Task brief
Every line below is to be quoted exactly, with nothing added or dropped.

Record extracts
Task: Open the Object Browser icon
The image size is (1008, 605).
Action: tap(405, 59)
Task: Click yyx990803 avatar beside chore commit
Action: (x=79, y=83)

Completed exercise
Task: Open the Object Browser icon
The image size is (1008, 605).
Action: tap(405, 59)
Task: Click yyx990803 avatar beside chore commit
Action: (x=79, y=83)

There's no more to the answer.